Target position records
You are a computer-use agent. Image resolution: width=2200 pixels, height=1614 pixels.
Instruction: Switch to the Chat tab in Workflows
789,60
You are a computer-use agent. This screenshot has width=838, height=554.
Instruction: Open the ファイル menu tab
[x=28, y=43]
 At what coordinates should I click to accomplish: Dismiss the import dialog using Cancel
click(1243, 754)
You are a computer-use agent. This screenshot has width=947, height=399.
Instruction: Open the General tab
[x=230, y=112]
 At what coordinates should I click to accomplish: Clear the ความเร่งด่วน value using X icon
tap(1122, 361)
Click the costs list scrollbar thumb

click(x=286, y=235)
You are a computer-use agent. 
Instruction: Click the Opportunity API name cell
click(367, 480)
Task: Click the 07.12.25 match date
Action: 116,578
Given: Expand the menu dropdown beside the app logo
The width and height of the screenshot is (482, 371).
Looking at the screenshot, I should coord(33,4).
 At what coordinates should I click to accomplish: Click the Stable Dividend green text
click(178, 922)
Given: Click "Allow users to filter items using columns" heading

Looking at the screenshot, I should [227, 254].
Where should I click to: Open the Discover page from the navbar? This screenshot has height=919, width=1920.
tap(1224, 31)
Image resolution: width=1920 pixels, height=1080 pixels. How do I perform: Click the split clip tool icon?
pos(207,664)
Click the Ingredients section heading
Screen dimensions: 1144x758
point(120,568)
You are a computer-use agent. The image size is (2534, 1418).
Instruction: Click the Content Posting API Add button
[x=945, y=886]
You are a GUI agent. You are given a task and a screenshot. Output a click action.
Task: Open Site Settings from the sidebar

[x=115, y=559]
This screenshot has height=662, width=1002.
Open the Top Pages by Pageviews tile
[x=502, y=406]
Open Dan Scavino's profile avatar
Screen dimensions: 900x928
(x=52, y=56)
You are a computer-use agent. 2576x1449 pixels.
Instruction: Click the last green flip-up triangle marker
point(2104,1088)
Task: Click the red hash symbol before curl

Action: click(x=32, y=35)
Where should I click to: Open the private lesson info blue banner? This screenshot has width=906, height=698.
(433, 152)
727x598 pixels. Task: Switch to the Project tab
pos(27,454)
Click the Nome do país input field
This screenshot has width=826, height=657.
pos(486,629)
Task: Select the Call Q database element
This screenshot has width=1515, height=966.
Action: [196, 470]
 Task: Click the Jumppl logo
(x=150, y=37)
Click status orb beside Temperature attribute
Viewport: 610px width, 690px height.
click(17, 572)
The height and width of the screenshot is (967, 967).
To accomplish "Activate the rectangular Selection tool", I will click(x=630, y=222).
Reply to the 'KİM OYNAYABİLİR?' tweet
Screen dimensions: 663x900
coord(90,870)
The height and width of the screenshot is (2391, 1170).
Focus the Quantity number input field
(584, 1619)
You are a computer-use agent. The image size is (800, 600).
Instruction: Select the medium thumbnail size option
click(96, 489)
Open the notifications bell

• **Exercise**
Reproduce the lines word for word, from the line containing "You are a computer-use agent. 2576x1449" through the last line of the records.

• **Full answer**
You are a computer-use agent. 2576x1449 pixels.
Instruction: Click the last green flip-up triangle marker
point(2104,1088)
Task: Click the red hash symbol before curl

Action: click(x=32, y=35)
Where should I click to: Open the private lesson info blue banner? This screenshot has width=906, height=698.
(433, 152)
727x598 pixels. Task: Switch to the Project tab
pos(27,454)
Click the Nome do país input field
This screenshot has width=826, height=657.
pos(486,629)
Task: Select the Call Q database element
This screenshot has width=1515, height=966.
Action: [196, 470]
 Task: Click the Jumppl logo
(x=150, y=37)
Click status orb beside Temperature attribute
Viewport: 610px width, 690px height.
click(17, 572)
The height and width of the screenshot is (967, 967).
To accomplish "Activate the rectangular Selection tool", I will click(x=630, y=222).
Reply to the 'KİM OYNAYABİLİR?' tweet
Screen dimensions: 663x900
coord(90,870)
The height and width of the screenshot is (2391, 1170).
Focus the Quantity number input field
(584, 1619)
You are a computer-use agent. The image size is (800, 600).
Instruction: Select the medium thumbnail size option
click(96, 489)
Open the notifications bell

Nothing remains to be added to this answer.